The number of eBay, Facebook and Google users (let alone of online pornography) makes me think it's unlikely that people are having much trouble logging on.  So let's have a champion to help with something that's really difficult.  I mean of course putting up IKEA furniture.  To test this proposition, I tried cutting and pasting IKEA for "online" and "internet" into the paragraph above.  It reads:

"More than nine million Britons have never used IKEA, and they tend to be more elderly and less well-off. Events promoting IKEA use will take place across the UK. The campaign will hammer home a simple message, that IKEA can save you money. Research by UK Online Centres, which was set up by the government to provide public access to computers, found that a third of IKEA users reckoned they had already saved more than £100 by using IKEA."

This IKEA test suggests to me that Online week is a waste of money. Why don't we use this public money instead to help with the Science Budget the evidence for which suggests very high returns?

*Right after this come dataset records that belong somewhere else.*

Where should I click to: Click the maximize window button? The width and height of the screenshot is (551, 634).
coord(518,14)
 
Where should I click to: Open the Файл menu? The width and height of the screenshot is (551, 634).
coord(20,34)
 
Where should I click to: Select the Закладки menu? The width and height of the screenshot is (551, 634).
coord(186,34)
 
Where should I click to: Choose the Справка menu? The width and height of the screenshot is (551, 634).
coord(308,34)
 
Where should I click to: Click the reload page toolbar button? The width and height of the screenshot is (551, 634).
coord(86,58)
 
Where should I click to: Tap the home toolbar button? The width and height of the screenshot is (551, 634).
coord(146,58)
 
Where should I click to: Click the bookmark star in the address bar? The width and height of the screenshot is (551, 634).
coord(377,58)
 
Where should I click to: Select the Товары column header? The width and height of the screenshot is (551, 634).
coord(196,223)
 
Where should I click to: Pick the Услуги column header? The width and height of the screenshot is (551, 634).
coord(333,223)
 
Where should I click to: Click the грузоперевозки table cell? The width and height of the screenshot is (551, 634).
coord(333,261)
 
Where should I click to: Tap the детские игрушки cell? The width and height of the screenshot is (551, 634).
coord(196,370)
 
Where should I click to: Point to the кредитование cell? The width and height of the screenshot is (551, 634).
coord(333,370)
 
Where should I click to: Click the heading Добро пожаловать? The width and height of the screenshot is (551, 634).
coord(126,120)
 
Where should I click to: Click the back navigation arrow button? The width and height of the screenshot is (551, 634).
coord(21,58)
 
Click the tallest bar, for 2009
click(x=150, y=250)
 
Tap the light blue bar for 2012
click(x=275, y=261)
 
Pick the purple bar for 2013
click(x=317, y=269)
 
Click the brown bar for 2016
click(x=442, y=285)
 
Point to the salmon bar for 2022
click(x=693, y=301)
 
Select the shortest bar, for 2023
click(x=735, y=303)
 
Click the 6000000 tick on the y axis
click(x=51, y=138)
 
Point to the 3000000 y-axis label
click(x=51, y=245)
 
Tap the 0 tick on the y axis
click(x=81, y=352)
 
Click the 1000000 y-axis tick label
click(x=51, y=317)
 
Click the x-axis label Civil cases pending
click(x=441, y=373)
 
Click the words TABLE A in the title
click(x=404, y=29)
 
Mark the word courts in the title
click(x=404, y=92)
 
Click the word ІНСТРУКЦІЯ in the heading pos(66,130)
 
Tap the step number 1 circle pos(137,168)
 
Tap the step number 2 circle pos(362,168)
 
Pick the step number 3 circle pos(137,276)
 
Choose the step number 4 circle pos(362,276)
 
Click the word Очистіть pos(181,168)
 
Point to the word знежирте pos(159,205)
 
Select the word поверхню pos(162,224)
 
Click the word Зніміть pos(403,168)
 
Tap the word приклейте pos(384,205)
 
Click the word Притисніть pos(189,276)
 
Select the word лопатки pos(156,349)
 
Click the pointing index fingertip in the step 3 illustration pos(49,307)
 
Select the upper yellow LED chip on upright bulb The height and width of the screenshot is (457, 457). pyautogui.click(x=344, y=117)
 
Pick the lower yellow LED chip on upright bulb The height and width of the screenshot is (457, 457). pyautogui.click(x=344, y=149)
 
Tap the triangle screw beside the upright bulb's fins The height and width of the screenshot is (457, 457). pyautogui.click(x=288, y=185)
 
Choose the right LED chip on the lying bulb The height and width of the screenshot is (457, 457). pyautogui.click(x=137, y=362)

For students of economics, I offer the following thoughts.  Economists genererally justify public subsidies if the activity produces public goods (R&D) and taxes if public bads (carbon).  What public good does this campaign produce?  Internet usage confers a private benefit to the user, which is why we generally trust users to get on without public money.  But there is some public benefit over and above that since new use of the internet improves things for others (a "positive externality")by expanding the network with whom one can communicate. How much is that positive externality?  In the Competition Commission's 2002 inquiry into Mobile Phones, this argument was used by the Phone companies.  They argued it that monopolistic termination charges (charges levied by operators to users on other networks) were socially optimal since they helped subsidise handsets so expanding the network.  Mr. Justice Moses, the High Court judge who eventally had to adjudicate on this, awarded a fraction of a penny per call for this social externality.  So I don't think this is a wise spend of public money.